[Required action] Below are some records; return all of them exactly as they are.

**** Entries supplied ****

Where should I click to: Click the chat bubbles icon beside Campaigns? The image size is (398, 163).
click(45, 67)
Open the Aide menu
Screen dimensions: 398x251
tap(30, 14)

****

[Output for this exercise]
Where should I click to: Click the chat bubbles icon beside Campaigns? The image size is (398, 163).
click(45, 67)
Open the Aide menu
Screen dimensions: 398x251
tap(30, 14)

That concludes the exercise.